I know that this is the kind of minor incident of which much hay and not much history is made, but, really? Seriously? At a memorial for a man that even The Onion thinks was a huge loss to the world, whom President Obama has called a personal hero? Seriously?
You can tell that this is a problem because people are now going out of their way to point out that this wasn’t Nelson Mandela’s funeral, it was Nelson Mandela’s memorial. I guess that somehow makes it better? Does this mean that it won’t wind up on the Funeral Selfies Tumblr? Because it did. That is a nadir, right there. The taking of selfies at moments when we are supposed to be focused on paying our respects to the deceased is one of those few behaviors people seem to agree is a little beyond the pale. It’s the “Nickelback” of etiquette flubs — something that seems so instantly egregious to most folks that you don’t really need to explain why it’s a bad idea.
Except, apparently, you do, because people will always come up with rationales. Here, off the top of my head, is a list of reasons that people incorrectly believe make it acceptable to take a picture of yourself at someone else’s memorial service:
— The person next to you is taking one and you don’t want to be rude. It is okay, under these circumstances, to be rude to her. Gently inch away and say, “You really want a picture with me? How about we take it under LITERALLY ANY OTHER CIRCUMSTANCES WHATSOEVER?”
— You are trying to blackmail two other world leaders into having damning memorial service selfies of themselves taken and the only way is to get involved yourself. I guess this is possibly justifiable in theory, but it still feels wrong.
— You’re really important. This is not an acceptable reason
Here are instances when it is acceptable to take a memorial selfie:
— You got bitten by a snake and you need to upload the photo to your doctor at a remote location to see what to do next about the bite
— Someone is sneaking up behind you with a cleaver and you need to blind him with the flash
And even then, you do so with a pained expression, knowing that the other people there will wonder why you seem to think it is so vitally important that you take a picture of yourself in this precise moment.
I know people often say, “Oh, this funeral is stuffy, and the deceased would not have wished for it.” The person might have thought the ceremony was silly, but that doesn’t entitle you to start emitting barbaric yawps from the sixth row. There’s respect for the ceremony and respect for the person. There’s a decorum to maintain. Especially when the cameras are on! This isn’t about you — or about the lady in the seat next to you.

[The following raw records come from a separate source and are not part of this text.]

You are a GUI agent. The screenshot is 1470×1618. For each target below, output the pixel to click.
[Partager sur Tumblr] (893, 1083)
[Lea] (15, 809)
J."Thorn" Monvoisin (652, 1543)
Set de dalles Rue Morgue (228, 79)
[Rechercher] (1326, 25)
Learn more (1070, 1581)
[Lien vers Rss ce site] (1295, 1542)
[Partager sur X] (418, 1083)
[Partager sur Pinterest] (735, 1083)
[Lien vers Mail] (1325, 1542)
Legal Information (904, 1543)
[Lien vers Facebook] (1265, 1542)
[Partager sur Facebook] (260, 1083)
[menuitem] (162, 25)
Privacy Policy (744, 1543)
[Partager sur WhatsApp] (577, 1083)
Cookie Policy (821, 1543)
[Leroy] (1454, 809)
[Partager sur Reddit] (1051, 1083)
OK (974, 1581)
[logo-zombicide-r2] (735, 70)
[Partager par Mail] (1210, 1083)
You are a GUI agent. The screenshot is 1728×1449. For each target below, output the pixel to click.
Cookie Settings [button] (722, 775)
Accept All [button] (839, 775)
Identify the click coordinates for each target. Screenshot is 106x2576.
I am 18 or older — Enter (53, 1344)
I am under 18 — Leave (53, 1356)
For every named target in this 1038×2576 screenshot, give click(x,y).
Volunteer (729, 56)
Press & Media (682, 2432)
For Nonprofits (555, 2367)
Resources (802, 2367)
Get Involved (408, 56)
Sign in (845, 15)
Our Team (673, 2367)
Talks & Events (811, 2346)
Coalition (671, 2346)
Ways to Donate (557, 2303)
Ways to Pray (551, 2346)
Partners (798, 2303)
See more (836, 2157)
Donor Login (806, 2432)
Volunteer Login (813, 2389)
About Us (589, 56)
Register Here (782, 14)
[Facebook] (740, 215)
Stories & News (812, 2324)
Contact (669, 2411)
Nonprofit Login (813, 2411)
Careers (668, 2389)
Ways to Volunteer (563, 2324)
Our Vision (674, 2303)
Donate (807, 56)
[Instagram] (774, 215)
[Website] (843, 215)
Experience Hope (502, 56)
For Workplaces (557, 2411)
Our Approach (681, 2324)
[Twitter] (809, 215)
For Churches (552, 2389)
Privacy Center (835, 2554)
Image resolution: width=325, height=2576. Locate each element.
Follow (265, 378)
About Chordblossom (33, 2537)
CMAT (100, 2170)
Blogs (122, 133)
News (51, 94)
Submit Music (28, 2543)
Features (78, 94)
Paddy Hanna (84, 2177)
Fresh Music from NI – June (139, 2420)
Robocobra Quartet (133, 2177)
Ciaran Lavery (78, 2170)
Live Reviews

In fact, I take it back about the snakebite rationale. Excuse yourself and do it in the bathroom.
I know President Obama said of Mandela that “It was precisely because he could admit to imperfection — because he could be so full of good humor, even mischief, despite the heavy burdens he carried — that we loved him so. He was not a bust made of marble. He was a man of flesh and blood, a son and husband, a father and a friend.” I know nobody’s perfect. But Michelle Obama’s expression says it all.